• [SOURCE DATA]
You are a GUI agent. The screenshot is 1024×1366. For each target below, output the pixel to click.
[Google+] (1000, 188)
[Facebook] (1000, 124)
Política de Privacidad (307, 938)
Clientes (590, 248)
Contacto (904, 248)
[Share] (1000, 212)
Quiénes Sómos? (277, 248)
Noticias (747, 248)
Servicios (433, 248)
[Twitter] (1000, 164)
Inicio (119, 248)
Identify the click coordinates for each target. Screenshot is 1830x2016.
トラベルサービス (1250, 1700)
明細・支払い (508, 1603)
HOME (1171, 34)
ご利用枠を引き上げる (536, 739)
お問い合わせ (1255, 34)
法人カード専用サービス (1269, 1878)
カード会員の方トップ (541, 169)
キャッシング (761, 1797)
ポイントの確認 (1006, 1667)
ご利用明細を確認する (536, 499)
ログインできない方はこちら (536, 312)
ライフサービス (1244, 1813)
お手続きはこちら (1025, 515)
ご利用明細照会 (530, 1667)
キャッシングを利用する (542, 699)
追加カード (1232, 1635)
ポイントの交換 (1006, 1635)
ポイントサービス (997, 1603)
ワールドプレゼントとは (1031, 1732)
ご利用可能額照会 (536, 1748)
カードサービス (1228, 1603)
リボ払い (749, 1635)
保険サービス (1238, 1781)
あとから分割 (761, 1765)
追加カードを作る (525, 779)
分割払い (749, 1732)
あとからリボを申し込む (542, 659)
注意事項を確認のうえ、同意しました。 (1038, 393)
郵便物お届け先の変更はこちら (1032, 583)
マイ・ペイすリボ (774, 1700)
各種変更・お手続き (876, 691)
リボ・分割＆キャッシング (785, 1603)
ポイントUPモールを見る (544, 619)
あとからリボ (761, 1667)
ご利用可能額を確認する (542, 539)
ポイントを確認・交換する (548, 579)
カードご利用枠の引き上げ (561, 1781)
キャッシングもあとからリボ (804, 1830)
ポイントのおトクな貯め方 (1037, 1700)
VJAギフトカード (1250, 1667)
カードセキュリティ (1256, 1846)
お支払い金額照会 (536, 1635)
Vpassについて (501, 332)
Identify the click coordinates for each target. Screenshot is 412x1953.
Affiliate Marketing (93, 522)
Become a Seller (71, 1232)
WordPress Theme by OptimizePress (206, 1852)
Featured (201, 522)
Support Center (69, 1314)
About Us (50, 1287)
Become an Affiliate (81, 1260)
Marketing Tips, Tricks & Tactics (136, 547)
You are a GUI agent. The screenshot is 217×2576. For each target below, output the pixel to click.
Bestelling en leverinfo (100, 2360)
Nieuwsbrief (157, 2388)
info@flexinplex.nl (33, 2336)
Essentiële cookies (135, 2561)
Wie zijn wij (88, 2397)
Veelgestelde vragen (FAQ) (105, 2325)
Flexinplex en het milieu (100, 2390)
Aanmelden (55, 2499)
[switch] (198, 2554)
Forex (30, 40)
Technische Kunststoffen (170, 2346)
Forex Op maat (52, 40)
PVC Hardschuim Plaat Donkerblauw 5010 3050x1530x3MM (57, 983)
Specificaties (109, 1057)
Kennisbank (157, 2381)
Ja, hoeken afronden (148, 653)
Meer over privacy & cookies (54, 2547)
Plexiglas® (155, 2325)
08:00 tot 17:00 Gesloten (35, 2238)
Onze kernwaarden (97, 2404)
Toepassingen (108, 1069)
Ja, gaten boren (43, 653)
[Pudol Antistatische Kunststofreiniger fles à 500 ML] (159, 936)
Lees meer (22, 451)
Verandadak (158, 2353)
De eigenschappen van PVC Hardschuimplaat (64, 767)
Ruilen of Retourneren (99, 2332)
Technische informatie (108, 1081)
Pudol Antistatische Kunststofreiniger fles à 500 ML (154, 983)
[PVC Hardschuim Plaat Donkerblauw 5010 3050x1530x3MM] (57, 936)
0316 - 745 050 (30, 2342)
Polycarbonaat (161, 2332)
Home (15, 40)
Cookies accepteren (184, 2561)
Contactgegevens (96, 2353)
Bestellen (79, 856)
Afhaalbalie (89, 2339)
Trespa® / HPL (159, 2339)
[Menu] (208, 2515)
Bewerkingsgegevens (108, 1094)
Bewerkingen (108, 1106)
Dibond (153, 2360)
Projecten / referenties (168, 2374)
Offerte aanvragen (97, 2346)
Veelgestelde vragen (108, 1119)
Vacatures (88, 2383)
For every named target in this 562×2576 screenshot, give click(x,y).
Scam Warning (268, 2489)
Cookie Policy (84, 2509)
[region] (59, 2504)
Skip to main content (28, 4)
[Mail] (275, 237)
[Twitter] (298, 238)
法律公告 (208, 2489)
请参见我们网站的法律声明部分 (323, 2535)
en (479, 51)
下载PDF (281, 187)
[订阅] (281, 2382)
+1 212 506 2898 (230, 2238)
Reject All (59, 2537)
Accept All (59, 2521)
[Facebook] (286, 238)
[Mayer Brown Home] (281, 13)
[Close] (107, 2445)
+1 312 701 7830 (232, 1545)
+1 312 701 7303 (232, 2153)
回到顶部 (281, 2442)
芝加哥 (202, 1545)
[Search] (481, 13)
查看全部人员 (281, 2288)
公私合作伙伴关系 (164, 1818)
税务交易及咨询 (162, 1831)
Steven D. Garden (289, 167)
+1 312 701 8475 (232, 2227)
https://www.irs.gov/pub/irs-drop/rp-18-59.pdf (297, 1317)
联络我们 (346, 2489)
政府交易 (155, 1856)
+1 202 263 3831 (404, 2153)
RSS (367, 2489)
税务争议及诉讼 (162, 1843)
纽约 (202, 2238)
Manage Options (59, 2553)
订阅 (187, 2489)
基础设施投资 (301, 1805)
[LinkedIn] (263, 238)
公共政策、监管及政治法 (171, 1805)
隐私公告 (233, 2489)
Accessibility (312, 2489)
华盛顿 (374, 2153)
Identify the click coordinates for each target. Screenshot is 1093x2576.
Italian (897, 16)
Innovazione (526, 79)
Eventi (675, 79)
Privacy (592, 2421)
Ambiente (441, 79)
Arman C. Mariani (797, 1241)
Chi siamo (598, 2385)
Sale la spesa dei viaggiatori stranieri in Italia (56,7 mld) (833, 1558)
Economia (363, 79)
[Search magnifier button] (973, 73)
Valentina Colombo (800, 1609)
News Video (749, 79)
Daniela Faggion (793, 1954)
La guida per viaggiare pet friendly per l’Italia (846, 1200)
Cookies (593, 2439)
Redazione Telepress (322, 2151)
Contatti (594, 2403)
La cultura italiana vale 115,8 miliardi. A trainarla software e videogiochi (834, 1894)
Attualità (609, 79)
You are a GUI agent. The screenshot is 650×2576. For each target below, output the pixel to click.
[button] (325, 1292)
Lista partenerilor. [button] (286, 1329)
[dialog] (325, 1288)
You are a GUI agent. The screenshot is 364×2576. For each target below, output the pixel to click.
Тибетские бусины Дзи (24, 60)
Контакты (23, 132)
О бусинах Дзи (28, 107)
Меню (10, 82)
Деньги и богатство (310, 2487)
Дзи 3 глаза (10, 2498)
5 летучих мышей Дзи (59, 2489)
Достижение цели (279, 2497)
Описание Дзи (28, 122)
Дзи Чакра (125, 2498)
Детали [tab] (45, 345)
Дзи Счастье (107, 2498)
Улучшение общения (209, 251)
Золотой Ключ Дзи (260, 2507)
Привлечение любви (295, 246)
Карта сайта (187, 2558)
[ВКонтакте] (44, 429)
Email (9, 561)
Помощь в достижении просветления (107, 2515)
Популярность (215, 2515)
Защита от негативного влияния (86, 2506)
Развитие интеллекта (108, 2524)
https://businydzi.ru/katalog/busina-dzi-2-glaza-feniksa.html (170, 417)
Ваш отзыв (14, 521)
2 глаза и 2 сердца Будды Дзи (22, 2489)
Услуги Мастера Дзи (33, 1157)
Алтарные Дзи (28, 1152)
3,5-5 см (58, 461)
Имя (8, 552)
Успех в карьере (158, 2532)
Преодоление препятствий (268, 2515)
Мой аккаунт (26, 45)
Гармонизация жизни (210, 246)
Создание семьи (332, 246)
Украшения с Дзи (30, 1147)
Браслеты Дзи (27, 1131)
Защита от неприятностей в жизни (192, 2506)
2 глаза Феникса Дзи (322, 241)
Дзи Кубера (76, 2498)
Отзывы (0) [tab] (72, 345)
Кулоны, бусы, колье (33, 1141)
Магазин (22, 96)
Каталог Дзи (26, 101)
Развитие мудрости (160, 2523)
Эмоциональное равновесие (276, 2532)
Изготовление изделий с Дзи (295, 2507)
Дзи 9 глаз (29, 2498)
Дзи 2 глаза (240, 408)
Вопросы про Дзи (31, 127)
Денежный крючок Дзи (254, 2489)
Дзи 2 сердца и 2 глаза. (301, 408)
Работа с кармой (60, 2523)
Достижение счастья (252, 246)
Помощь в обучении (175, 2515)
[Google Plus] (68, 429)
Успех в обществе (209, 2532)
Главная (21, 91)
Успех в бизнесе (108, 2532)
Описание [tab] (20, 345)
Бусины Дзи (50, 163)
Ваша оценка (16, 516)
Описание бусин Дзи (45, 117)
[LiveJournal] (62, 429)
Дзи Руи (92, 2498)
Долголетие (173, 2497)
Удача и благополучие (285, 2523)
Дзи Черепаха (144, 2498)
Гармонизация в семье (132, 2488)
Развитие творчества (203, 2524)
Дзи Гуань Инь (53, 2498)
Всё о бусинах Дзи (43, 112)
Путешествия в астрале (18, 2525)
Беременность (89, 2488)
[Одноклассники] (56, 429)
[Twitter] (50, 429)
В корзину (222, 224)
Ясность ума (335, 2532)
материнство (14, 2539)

• [THE TASK]
Begin with the first line of the records and reproduce each line as is, ending with the line that holds "Forex Op maat (52, 40)".

• [SOLUTION BELOW]
You are a GUI agent. The screenshot is 1024×1366. For each target below, output the pixel to click.
[Google+] (1000, 188)
[Facebook] (1000, 124)
Política de Privacidad (307, 938)
Clientes (590, 248)
Contacto (904, 248)
[Share] (1000, 212)
Quiénes Sómos? (277, 248)
Noticias (747, 248)
Servicios (433, 248)
[Twitter] (1000, 164)
Inicio (119, 248)
Identify the click coordinates for each target. Screenshot is 1830x2016.
トラベルサービス (1250, 1700)
明細・支払い (508, 1603)
HOME (1171, 34)
ご利用枠を引き上げる (536, 739)
お問い合わせ (1255, 34)
法人カード専用サービス (1269, 1878)
カード会員の方トップ (541, 169)
キャッシング (761, 1797)
ポイントの確認 (1006, 1667)
ご利用明細を確認する (536, 499)
ログインできない方はこちら (536, 312)
ライフサービス (1244, 1813)
お手続きはこちら (1025, 515)
ご利用明細照会 (530, 1667)
キャッシングを利用する (542, 699)
追加カード (1232, 1635)
ポイントの交換 (1006, 1635)
ポイントサービス (997, 1603)
ワールドプレゼントとは (1031, 1732)
ご利用可能額照会 (536, 1748)
カードサービス (1228, 1603)
リボ払い (749, 1635)
保険サービス (1238, 1781)
あとから分割 (761, 1765)
追加カードを作る (525, 779)
分割払い (749, 1732)
あとからリボを申し込む (542, 659)
注意事項を確認のうえ、同意しました。 (1038, 393)
郵便物お届け先の変更はこちら (1032, 583)
マイ・ペイすリボ (774, 1700)
各種変更・お手続き (876, 691)
リボ・分割＆キャッシング (785, 1603)
ポイントUPモールを見る (544, 619)
あとからリボ (761, 1667)
ご利用可能額を確認する (542, 539)
ポイントを確認・交換する (548, 579)
カードご利用枠の引き上げ (561, 1781)
キャッシングもあとからリボ (804, 1830)
ポイントのおトクな貯め方 (1037, 1700)
VJAギフトカード (1250, 1667)
カードセキュリティ (1256, 1846)
お支払い金額照会 (536, 1635)
Vpassについて (501, 332)
Identify the click coordinates for each target. Screenshot is 412x1953.
Affiliate Marketing (93, 522)
Become a Seller (71, 1232)
WordPress Theme by OptimizePress (206, 1852)
Featured (201, 522)
Support Center (69, 1314)
About Us (50, 1287)
Become an Affiliate (81, 1260)
Marketing Tips, Tricks & Tactics (136, 547)
You are a GUI agent. The screenshot is 217×2576. For each target below, output the pixel to click.
Bestelling en leverinfo (100, 2360)
Nieuwsbrief (157, 2388)
info@flexinplex.nl (33, 2336)
Essentiële cookies (135, 2561)
Wie zijn wij (88, 2397)
Veelgestelde vragen (FAQ) (105, 2325)
Flexinplex en het milieu (100, 2390)
Aanmelden (55, 2499)
[switch] (198, 2554)
Forex (30, 40)
Technische Kunststoffen (170, 2346)
Forex Op maat (52, 40)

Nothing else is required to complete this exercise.